A dashboard was created, and radiology was tasked with capturing the reasons for the delays, providing ideas on how to solve them, and implementing the changes to hardwire for sustainability. Tina and Curt looked to their valued CT staff members for ideas, obstacles, and recommendations. Staff shared the feedback that one challenge was ongoing back and forth phone calls between the ED nurses and the CT department, asking if the patient was ready for the CT exam. In researching this obstacle, they discovered that many of the ED nurses were not using their online resource called “CT Ready.” It is a tool that alerts both units when a patient is ready for the CT exam, or “CT Ready.” The ED nurses were either not using it or were using it inappropriately.

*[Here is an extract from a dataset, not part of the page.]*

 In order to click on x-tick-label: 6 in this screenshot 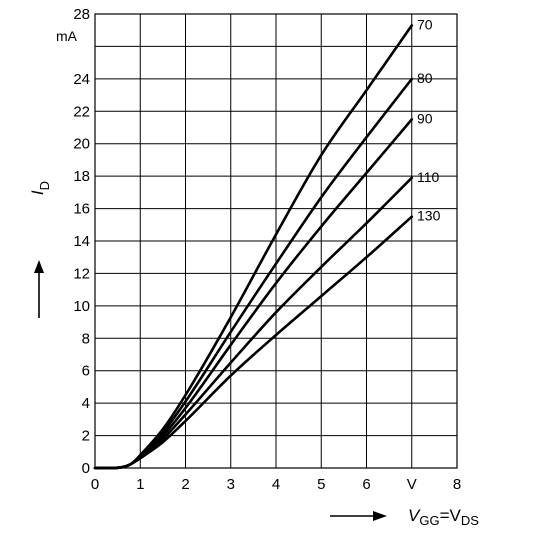, I will do `click(366, 484)`.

The goal was to train all team members to utilize this valuable resource, as it would decrease phone calls between the departments. Tina and Curt educated the nursing team of what had to be done in the process to deem that a patient was truly “CT Ready.” They created a “CT Ready” process map (great visual tool) that identified action items broken down by the scrub color that the various departments wore. So, if your team wore gray scrubs, you looked at the items identified in gray for clarity of expectations.

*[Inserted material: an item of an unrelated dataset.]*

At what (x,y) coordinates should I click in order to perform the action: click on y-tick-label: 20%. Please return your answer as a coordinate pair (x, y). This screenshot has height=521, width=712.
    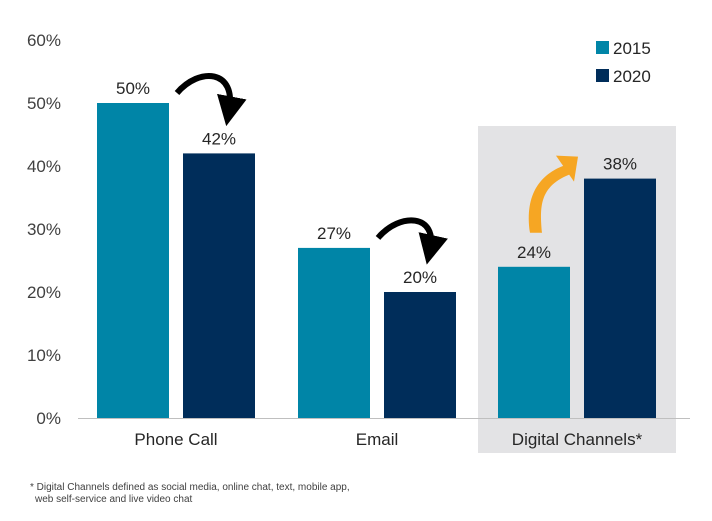
    Looking at the image, I should click on (44, 292).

The next hurdles identified by staff were delay(s) and/or lack of IV access. Additionally, in many cases the location and gauge size were not appropriate, based on the specific CT exam ordered. Another goal was set so that IV access was to be in place within 30 minutes of the CT order being placed. The radiology team worked closely with the nurses in ED department, educating them on the complexity of some of the CT studies. It was important the ED nurses understood why a larger gauge needle is required for some CT exams. It was also important the ED nurses learned the importance of IV placement in the body, due to the anatomy being imaged. A color-coded visual aid for nursing staff outlining the body and labeled for gauge size and IV site was created. This tool was a quick guide on “when” and “where” to place an IV when the nursing team was not sure.
Tina and Curt’s overall success on these initiatives resulted in a decrease in ED CT TAT from 2.2 hours to 1.9. They now review these measures daily and weekly. One key issue in their success is ownership. One specific manager is on task to continually monitor and ensure sustainability.
In closing, I love being part of a positive outcome based initiative. There was so much more to learn from this presentation. I only touched on one small part that was a big win. They had many other big wins. I encourage you to and review the presentation handouts and the many awesome visual tools they have created.